Before KEITH and WELLFORD, Circuit Judges, and HULL, District Judge.1 

PER CURIAM:


Dorothy M. Kelley appeals from an order of the district court denying her motion for summary judgment and affirming the final decision of the defendant Secretary denying her application for widow's disability benefits under the Social Security Act. Mrs. Kelley, the widow of a wage earner who died fully insured, applied for benefits in 1981, at age 58, alleging that she had been disabled since July of 1965, due to a combination of impairments including bronchial asthma, arthritis, back problems, coronary artery disease and exogenous obesity. All of her medical problems were documented by medical evidence and her application for benefits contained the opinion of an examining physician, Dr. C. Indira of Tri-City Industrial Clinic, that she was "not a candidate for any kind of gainful employment."

An applicant for widow's disability benefits must provide specific clinical findings which show that she suffers from one or more of the impairments listed in 20 C.F.R. Part 404, Subpart P, Appendix 1, or that she suffers from one or more unlisted impairments that singly or in combination are the medical equivalent of a listed impairment. Dorton v. Heckler, 789 F.2d 363 (6th Cir. 1986). Typically, an administrative law judge is assisted in his evaluation of the clinical evidence by a consulting physician. Dr. Hymen M. Golden, the medical advisor who attended Mrs. Kelley's administrative hearing was of the opinion that she was disabled from any gainful employment but was unwilling to try to evaluate her clinical findings in terms of the listing of impairments. Apparently, in frustration, the administrative law judge later referred her medical record to another consulting physician, Dr. Seymour Osher, who examined the evidence and concluded that her impairments, in combination, did not meet or equal the listings. Relying exclusively on the opinion of this non-examining physician, and without evaluating the other medical evidence such as Dr. Indira's conclusion that Mrs. Kelley was disabled, the administrative law judge denied benefits.

Dr. Hill, one of plaintiff's treating physicians, noted several of her physical complaints including "exogenous obesity," but he observed that her various complaints did not, even in combination, "rule out any sort of work for her," but later restricted her ability to endure "physical or emotional stress." Dr. Indira found that plaintiff suffered from (1) asthma ("a mild degree of obstructive airway disease localized", and "restrictive lung disease"); (2) coronary artery disease ("normal sinus rhythm"--"no ST-T-wave abnormalities"--"angina pectores"); (3) degenerative joint disease ("arthritis"--"no joint swelling"--"no past history of injury to the joints"); (4) obesity (5'-2 1/2" tall, weight 218 pounds); (5) anxiety reaction (nervousness; "depressed and anxious"); and (6) hypertension controlled. Dr. Indira, without concluding any single complaint to be noted determinative or disabling, at the same time noted that in combination they would "limit her exercise tolerance considerably," and concluded that he did not consider her a candidate for gainful employment. This report may well be deemed to be inconsistent with the conclusion reached. Plaintiff, of course, carries the burden of establishing her disability.

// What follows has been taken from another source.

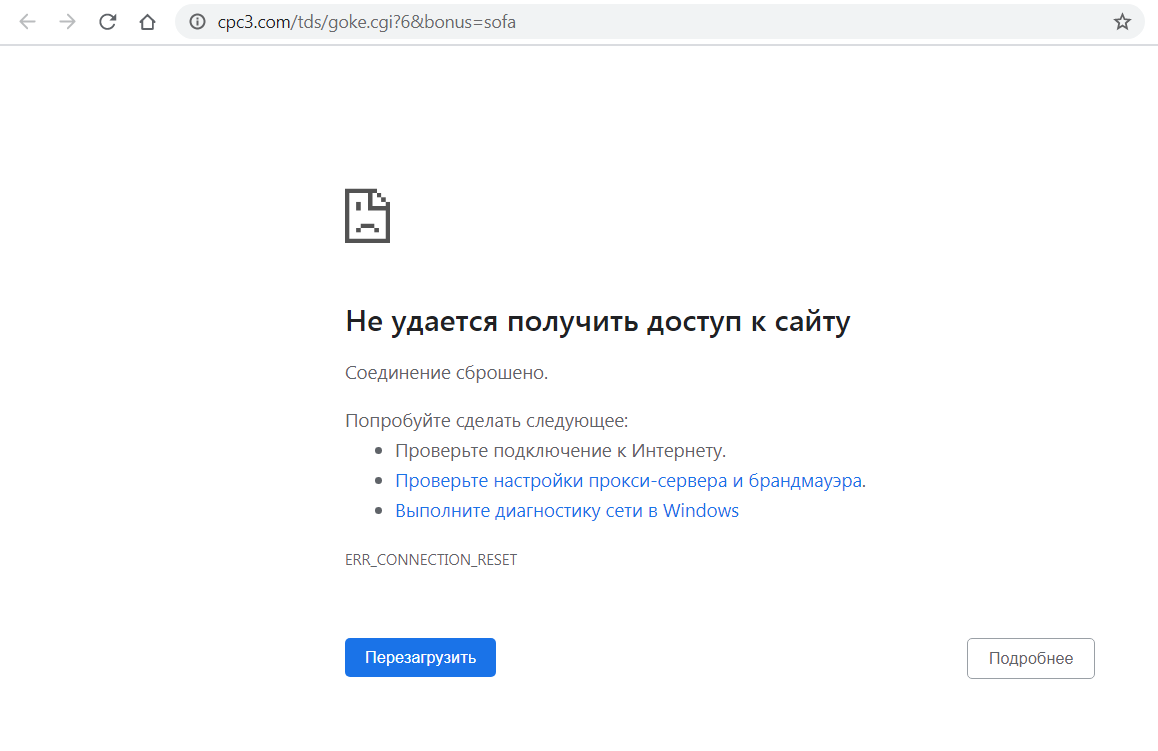Navigate forward in browser history

(x=67, y=21)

The Secretary should explain fully the basis for decision if relying upon the opinion of a non-examining physician as the ALJ did in this case. The ALJ based his decision solely upon the opinion of Dr. S.L. Osher that plaintiff was not disabled within the meaning of the Act. The Secretary's findings are insufficient for adequate judicial review in light of the entire record. We cannot say with certainty whether or not they are based upon substantial evidence. See Reynolds v. Secretary, 707 F.2d 927 (6th Cir. 1983); Futernick v. Richardson, 484 F.2d 647 (6th Cir. 1973).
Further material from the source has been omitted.